» Passage provided:
------------------------------------------------
Operators hoping to get LTE-Unlicensed (LTE-U) technologies up and running on their networks by the end of this year may end up disappointed thanks to a frustratingly slow regulatory process at the FCC.

The FCC first began investigating LTE-U and Licensed Assisted Access (LAA) technologies in earnest in May 2015, when the Office of Engineering and Technology issued a public notice seeking more information on the technologies. Two months after the deadline for comments closed in June 2015, the commission followed up with a letter asking for supplemental information in August 2015.

But while a steady stream of filings has flowed in since then, the FCC has taken precious little action.

Though the FCC has since granted both Verizon and T-Mobile permission to test LTE-U technology with Qualcomm, the commission has stopped short of proposing rules to govern the new technology.

According to a March 2016 letter from FCC Chairman Tom Wheeler to several U.S. senators, “significant steps remain before LTE-U can be considered for commercial deployment.”

Part of the holdup appears to be concerns from the Wi-Fi community about LTE-U’s ability to fairly co-exist with Wi-Fi on the unlicensed bands.

An FCC spokesman said Monday the commission has encouraged the industry to collaboratively resolve these concerns, and the industry has been doing just that. In announcing its trials with Verizon, Qualcomm said it would be using a draft co-existence test framework developed in collaboration with the Wi-Fi Alliance in an attempt to show LTE-U technology will not adversely impact Wi-Fi.
------------------------------------------------
» How to complete this task: Using the article on LTE-U and the FCC, explain in one to three sentences what appears to be part of the holdup.

» Study material:
------------------------------------------------
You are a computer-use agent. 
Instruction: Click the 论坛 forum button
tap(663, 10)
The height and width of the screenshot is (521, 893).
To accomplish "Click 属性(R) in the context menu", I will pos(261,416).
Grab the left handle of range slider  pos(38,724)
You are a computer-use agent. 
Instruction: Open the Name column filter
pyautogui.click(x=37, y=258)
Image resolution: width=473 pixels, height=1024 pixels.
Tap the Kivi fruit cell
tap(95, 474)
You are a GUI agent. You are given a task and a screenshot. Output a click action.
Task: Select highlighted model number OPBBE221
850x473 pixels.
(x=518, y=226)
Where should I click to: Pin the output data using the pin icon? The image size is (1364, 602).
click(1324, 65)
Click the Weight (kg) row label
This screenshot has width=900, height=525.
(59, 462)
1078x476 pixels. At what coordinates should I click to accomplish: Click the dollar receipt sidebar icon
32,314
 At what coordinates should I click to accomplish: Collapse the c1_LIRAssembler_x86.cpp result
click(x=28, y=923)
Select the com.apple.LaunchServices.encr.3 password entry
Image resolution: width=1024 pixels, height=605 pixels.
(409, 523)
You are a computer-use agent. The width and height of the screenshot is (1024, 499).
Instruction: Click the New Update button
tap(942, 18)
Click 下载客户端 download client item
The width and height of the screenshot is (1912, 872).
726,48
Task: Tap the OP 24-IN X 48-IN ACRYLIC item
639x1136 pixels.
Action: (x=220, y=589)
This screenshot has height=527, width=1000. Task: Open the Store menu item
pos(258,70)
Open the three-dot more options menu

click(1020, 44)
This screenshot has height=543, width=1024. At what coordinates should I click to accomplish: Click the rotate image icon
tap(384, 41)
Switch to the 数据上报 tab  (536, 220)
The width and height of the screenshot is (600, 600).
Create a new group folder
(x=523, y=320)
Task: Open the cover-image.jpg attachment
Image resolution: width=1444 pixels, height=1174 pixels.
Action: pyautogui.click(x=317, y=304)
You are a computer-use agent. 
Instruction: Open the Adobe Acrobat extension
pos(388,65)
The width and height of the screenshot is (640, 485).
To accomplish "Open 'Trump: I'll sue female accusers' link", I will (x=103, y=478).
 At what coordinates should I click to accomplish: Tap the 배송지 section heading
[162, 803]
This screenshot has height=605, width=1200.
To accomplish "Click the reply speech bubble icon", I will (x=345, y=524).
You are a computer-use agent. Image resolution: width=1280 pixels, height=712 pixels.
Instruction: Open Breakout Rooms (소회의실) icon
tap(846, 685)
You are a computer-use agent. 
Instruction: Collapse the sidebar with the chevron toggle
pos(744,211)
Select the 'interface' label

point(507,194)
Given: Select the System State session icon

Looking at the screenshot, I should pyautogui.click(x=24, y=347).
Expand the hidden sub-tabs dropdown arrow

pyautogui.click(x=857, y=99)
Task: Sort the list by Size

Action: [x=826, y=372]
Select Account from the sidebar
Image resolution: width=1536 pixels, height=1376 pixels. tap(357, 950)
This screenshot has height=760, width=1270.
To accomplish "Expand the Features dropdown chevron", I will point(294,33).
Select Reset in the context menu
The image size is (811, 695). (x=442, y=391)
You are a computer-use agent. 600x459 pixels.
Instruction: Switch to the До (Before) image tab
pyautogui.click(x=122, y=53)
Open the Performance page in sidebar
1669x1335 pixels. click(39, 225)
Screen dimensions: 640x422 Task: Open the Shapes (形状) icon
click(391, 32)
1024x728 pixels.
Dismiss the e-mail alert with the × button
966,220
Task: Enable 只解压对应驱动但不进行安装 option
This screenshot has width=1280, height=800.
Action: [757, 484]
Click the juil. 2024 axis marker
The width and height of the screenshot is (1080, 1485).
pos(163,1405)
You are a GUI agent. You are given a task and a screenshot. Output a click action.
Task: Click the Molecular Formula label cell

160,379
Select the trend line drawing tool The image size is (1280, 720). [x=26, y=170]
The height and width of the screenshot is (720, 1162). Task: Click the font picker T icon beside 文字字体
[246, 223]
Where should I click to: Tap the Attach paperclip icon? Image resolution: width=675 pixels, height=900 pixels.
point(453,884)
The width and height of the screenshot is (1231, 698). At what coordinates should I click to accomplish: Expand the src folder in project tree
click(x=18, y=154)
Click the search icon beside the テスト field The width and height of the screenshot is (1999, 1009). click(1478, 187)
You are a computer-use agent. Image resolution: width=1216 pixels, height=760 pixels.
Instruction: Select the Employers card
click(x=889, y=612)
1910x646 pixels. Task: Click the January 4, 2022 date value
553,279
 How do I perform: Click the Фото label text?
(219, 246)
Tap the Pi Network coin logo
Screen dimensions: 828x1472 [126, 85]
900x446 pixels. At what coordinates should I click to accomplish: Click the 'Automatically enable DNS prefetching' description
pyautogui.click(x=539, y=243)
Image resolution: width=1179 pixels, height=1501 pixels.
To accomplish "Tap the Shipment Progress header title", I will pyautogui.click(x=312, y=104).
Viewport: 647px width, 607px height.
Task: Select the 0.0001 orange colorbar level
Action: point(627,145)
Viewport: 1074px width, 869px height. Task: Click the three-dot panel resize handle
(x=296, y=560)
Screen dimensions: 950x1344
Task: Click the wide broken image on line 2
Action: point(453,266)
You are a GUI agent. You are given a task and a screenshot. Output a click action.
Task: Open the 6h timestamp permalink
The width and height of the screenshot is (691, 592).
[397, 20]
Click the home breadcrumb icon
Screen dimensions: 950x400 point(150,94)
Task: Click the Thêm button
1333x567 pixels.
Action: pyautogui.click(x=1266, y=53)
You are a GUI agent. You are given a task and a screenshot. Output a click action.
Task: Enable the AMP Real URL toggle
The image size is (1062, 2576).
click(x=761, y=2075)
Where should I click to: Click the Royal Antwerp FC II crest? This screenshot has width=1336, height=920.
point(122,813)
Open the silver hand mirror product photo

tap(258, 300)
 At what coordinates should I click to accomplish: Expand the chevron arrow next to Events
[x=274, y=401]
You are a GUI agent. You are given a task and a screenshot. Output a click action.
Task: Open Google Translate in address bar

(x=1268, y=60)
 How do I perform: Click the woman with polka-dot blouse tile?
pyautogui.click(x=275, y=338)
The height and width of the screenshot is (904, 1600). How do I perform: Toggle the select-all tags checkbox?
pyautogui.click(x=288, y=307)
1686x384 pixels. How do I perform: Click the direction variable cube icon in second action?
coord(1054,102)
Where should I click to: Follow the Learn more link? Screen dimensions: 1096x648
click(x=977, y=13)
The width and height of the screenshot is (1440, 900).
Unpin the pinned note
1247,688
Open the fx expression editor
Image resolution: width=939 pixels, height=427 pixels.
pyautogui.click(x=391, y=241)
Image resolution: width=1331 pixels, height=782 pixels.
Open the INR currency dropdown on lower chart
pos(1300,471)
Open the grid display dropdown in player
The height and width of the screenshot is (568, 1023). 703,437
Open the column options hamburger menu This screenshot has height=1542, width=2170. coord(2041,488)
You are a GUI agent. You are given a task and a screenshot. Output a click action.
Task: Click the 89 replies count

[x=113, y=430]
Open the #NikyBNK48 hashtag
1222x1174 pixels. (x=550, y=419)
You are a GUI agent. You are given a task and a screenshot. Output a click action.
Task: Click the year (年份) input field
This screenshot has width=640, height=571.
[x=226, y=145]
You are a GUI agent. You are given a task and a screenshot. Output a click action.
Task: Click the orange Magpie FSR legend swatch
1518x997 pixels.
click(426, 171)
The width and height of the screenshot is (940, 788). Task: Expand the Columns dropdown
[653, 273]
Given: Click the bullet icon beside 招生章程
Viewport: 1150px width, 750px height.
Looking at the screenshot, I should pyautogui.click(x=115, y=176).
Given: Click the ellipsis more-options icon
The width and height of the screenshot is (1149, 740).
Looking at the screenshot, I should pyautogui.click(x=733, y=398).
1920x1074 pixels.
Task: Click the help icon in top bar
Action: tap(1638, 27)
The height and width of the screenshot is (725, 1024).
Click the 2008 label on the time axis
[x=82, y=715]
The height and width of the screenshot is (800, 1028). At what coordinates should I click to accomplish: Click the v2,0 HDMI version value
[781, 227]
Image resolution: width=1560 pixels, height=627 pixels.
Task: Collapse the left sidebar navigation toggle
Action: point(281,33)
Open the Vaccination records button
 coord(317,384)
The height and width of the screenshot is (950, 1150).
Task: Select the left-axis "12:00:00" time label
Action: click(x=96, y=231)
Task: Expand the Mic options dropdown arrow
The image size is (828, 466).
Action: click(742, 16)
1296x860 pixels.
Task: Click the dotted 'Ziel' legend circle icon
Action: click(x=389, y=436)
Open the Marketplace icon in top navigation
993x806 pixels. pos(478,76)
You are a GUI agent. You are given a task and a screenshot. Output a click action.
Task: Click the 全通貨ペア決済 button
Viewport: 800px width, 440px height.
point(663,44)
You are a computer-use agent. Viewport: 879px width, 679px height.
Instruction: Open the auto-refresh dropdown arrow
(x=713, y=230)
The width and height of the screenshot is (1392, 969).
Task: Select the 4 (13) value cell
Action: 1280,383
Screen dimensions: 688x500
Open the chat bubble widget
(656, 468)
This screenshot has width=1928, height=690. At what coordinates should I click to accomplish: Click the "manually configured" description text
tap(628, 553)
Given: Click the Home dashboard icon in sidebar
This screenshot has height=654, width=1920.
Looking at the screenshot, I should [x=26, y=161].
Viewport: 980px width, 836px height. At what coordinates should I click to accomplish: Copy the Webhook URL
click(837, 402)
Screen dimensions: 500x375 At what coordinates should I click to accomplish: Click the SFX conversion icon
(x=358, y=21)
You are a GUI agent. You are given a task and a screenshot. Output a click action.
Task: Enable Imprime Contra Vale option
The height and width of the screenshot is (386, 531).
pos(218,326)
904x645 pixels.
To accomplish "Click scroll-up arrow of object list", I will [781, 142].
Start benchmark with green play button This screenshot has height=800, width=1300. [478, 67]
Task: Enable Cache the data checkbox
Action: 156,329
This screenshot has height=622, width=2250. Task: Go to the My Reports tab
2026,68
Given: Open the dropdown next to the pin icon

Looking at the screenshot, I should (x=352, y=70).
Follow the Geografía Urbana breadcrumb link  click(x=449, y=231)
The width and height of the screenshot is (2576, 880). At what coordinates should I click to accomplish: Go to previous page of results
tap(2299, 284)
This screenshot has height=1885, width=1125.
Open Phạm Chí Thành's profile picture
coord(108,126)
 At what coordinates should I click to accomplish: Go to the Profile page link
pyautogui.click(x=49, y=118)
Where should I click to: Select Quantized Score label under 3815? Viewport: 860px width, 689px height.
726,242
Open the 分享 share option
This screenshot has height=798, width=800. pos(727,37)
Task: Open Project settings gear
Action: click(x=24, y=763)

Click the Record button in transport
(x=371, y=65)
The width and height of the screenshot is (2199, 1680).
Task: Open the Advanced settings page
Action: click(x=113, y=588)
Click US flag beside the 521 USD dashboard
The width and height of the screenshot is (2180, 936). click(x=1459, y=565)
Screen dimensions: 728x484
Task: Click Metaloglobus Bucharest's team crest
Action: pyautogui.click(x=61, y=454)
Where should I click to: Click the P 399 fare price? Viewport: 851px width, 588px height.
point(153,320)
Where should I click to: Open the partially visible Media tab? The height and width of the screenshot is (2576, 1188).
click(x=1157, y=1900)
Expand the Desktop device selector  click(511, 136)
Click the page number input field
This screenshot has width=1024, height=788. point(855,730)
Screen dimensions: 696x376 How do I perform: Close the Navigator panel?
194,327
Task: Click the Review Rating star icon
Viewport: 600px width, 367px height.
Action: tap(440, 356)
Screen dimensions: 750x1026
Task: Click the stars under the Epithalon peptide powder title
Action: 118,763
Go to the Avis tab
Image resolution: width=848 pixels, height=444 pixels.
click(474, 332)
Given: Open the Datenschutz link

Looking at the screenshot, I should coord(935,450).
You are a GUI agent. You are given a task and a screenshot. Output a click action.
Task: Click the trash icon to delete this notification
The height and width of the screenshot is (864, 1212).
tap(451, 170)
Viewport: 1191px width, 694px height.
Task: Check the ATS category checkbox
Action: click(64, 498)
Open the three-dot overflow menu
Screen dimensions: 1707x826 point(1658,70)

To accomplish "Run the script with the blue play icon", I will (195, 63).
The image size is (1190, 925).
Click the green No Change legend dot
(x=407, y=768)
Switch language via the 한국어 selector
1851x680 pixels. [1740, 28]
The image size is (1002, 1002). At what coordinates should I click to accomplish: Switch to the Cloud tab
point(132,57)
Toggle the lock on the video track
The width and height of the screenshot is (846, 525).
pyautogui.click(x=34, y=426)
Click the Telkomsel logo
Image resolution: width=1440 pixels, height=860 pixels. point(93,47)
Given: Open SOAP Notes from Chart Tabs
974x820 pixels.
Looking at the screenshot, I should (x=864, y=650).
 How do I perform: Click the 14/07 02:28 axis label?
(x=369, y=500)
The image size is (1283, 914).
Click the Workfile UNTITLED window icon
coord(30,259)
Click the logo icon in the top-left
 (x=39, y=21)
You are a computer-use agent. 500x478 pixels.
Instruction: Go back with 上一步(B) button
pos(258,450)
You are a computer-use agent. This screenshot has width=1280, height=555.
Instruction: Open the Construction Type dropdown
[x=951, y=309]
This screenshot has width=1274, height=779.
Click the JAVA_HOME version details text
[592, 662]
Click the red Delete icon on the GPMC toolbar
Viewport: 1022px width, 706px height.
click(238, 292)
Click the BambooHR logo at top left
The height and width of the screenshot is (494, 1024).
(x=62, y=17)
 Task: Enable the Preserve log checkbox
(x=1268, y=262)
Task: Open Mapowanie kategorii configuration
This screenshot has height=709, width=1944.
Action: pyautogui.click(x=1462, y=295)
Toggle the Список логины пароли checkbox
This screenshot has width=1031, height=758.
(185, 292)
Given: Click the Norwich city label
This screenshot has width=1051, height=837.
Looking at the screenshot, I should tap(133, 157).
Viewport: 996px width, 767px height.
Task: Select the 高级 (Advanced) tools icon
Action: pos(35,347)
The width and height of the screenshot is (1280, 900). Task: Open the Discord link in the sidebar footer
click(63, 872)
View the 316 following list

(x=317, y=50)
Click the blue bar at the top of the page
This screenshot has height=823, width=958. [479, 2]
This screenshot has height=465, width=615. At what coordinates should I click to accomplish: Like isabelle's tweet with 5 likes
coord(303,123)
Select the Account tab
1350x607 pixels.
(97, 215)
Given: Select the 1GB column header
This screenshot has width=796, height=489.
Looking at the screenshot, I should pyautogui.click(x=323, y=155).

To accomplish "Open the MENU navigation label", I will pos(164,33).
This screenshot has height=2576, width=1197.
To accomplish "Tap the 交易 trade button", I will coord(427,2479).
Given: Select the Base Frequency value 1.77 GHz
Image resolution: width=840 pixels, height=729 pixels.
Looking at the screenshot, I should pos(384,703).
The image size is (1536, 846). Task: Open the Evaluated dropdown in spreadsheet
------------------------------------------------
» Response below: Part of the holdup appears to be concerns from the Wi-Fi community about whether LTE-U can fairly co-exist with Wi-Fi on the unlicensed bands.